Your task: State how many lines of the records below contain the string "width", matching case exactly, and reply with that number alone.

(Records of locating words and elements)

----

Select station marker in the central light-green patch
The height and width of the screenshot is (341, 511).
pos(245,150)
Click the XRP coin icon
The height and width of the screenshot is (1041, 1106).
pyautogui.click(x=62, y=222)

----

Response to this exercise: 2